SNDL strangle positions are structurally neutral / high-volatility (long premium, OTM); the modeled P&L assumes European-style exercise at expiration and ignores early assignment, transaction costs, dividends paid before expiry on the stock leg (when present), and the bid-ask spread on the listed chain. SNDL positions also carry Healthcare sector concentration risk; news flow inside the sector (peer earnings, regulatory shifts, supply-chain headlines) can move SNDL alongside the broader basket even when SNDL-specific fundamentals are unchanged. Always rebuild the position from current SNDL chain quotes before placing a trade.

Frequently asked questions

What is a strangle on SNDL?
A strangle on SNDL is the strangle strategy applied to SNDL (stock). The strategy is structurally neutral / high-volatility (long premium, OTM): A long strangle buys an OTM call and an OTM put at offset strikes, cheaper than a straddle but requiring a larger underlying move to profit since both wings start out-of-the-money. With SNDL stock trading near $1.42, the strikes shown on this page are snapped to the nearest listed SNDL chain strike and the premiums come straight from the end-of-day bid/ask midpoint.
How are SNDL strangle max profit and max loss calculated?
Upside max profit is unbounded; downside max profit is bounded at the put strike minus the combined debit (reached at zero). Max loss equals the combined debit times 100 (reached anywhere between the two OTM strikes). Two breakevens at call-strike plus debit and put-strike minus debit. For the SNDL strangle priced from the end-of-day chain at a 30-day expiry (ATM IV 53.60%), the computed maximum profit is unbounded per contract and the computed maximum loss is unbounded per contract. Live intraday quotes will differ as the chain moves through the trading session.
What is the breakeven for a SNDL strangle?
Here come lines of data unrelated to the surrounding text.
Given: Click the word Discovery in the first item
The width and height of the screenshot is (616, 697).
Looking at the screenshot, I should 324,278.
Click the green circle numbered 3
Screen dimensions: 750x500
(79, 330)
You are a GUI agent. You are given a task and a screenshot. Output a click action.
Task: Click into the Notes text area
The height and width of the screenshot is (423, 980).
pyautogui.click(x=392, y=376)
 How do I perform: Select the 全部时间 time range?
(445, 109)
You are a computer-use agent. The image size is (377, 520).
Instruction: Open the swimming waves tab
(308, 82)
The breakeven for the SNDL strangle priced on this page is no defined breakeven on the modeled curve at expiration, derived from end-of-day chain premiums. Breakeven is the underlying price at which the strategy's P&L crosses zero ignoring transaction costs and assignment risk. The current SNDL market-implied 1-standard-deviation expected move is approximately 15.37%; if the move sits well outside the breakeven distance, the structure's risk-reward becomes correspondingly tighter.
When should you consider a strangle on SNDL?
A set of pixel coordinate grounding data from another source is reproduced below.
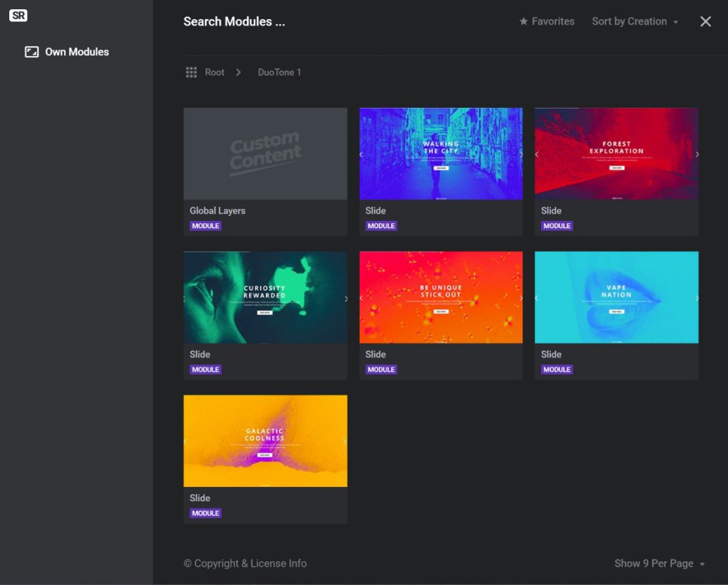Click the grid icon before the Root breadcrumb
The width and height of the screenshot is (728, 585).
pyautogui.click(x=191, y=72)
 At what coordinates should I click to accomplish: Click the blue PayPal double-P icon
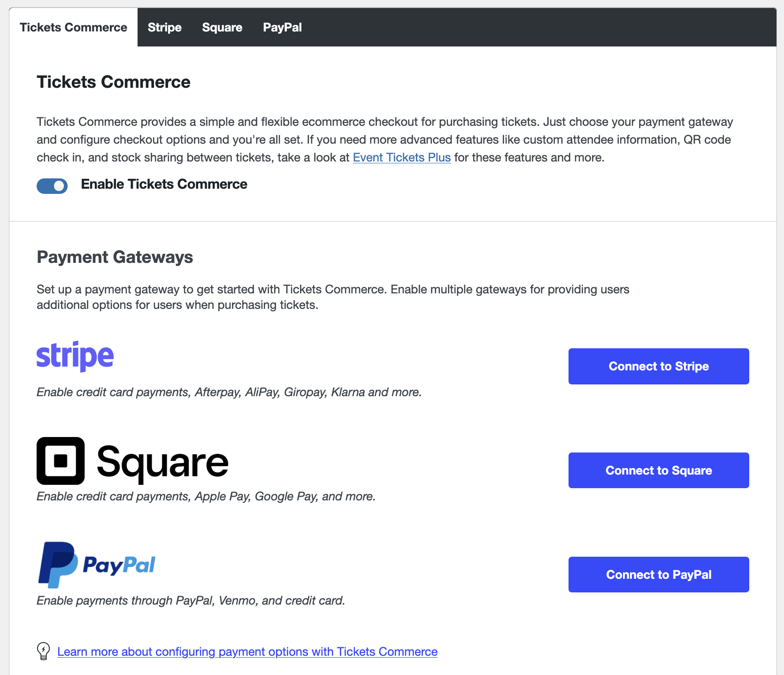point(58,565)

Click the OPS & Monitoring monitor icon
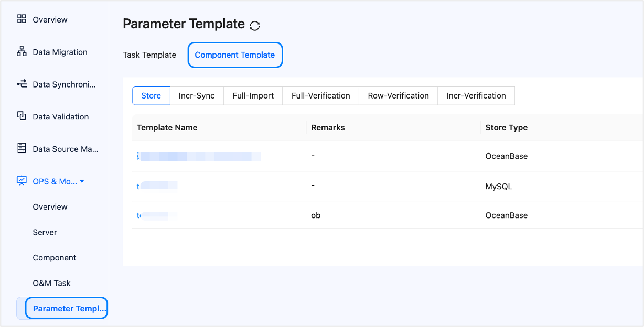[x=22, y=181]
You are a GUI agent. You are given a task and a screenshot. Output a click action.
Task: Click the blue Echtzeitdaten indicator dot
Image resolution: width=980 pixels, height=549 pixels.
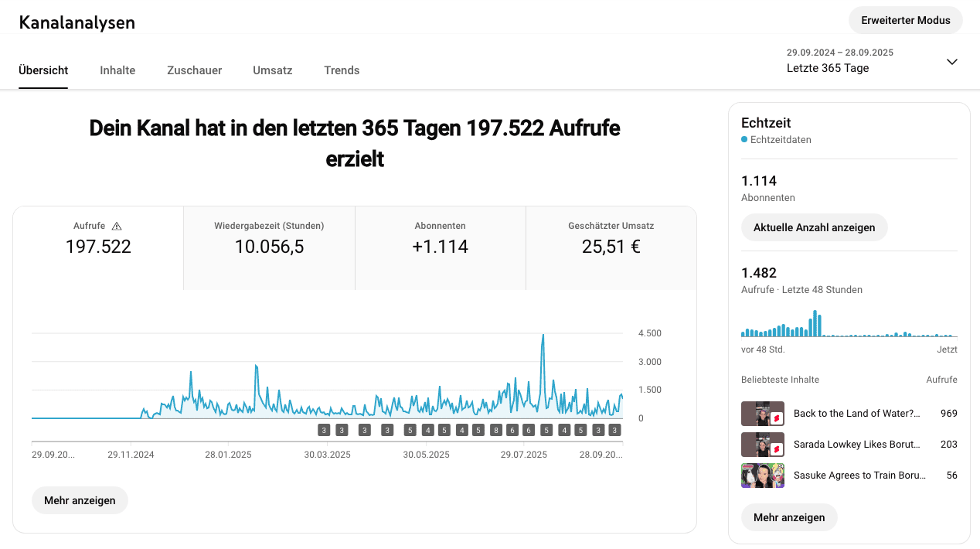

Strangles on SNDL are the cheaper cousin of the straddle - traders use them when they want a large directional move but are willing to give up the inner-strike sensitivity in exchange for a lower up-front debit on the SNDL chain.
How does current SNDL implied volatility affect this strangle?
SNDL ATM IV is at 53.60% with IV rank near 15.54%, which is on the low end of its 1-year range. Premium-buying structures (long call, long put, debit spreads) are relatively cheap in this regime; premium-selling structures collect less credit per unit risk.